I.       MOTION FOR RECONSIDERATION

Code Civ. Proc. § 1008 is the exclusive means for seeking reconsideration of an order or renewing a motion.  (Kerns v. CSE Ins. Group (2003) 106 Cal.App.4th 368, 384.)  The application to reconsider the matter and modify, amend, or revoke the prior order must be made within 10 days after service upon the party of written notice of entry of the order to the same judge or court that made the order.  (Code Civ. Proc. § 1008(a).) A motion for reconsideration may only be brought if the party moving for reconsideration can offer “new or different facts, circumstances, or law” which it could not, with reasonable diligence, have discovered and produced at the time of the prior motion.  (Id.) There is a strict requirement of diligence - i.e., the moving party must present a satisfactory explanation for failing to provide the evidence or different facts earlier.  (Garcia v. Hejmadi (1997) 58 Cal.App.4th 674, 690.) “The burden under section 1008 is comparable to that of a party seeking a new trial on the ground of newly discovered evidence: the information must be such that the moving party could not, with reasonable diligence, have discovered or produced it at the trial.” (New York Times Co. v. Superior Court (2005) 135 Cal.App.4th 206, 212–13.)

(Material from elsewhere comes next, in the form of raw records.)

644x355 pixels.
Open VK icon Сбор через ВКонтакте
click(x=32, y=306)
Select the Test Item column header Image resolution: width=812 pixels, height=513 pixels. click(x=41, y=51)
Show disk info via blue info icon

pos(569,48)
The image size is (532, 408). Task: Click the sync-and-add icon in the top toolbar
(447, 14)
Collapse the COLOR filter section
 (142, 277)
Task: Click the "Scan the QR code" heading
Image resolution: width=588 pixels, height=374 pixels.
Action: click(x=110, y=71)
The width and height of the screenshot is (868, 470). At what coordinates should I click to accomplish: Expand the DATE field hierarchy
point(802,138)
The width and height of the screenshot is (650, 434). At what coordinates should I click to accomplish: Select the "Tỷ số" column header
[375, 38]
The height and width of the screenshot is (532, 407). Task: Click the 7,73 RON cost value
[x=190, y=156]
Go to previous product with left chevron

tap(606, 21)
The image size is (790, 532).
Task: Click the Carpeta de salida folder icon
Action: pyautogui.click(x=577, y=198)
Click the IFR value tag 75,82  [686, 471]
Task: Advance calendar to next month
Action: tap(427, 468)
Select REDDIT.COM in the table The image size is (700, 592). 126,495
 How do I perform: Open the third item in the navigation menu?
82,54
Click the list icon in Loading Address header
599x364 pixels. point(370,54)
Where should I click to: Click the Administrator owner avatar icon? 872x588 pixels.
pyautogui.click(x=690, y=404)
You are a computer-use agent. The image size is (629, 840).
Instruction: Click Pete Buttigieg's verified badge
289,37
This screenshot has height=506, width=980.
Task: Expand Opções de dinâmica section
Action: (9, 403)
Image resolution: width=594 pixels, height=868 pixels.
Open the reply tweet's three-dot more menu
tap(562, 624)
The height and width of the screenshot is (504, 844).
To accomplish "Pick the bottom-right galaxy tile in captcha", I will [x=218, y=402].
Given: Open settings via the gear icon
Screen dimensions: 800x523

Defendants Skyhigh Valencia, LLC, Robert Rafia, Mahmoud Malakafazali, and Ron Tucker (Defendants) move for reconsideration of this court’s order of March 8, 2023, ruling that no offset for consequential damages were available under Civil Code § 1951.2, subd. (a)(1). Defendants argue for reconsideration on the grounds that on March 14, 2023, Defendants discovered a stipulated judgment entered in an unlawful detainer case brought by Plaintiff against Jurassic Jump, LLC and Atousa Afshari, cross-defendants in this action and the assignees of Defendants’ interest in the lease at issue in this action. Defendants argue that Plaintiff in that stipulated judgment took positions as to the amount of damages and the date of the lease’s termination at odds with its position in the present action, and which it ought to be estopped from denying here. (Motion at pp. 7–8.) Defendants also argue that this court lacked the power to move for summary adjudication sua sponte, and that this court’s March 8 ruling was upon such a motion. (Motion at pp. 9–10.)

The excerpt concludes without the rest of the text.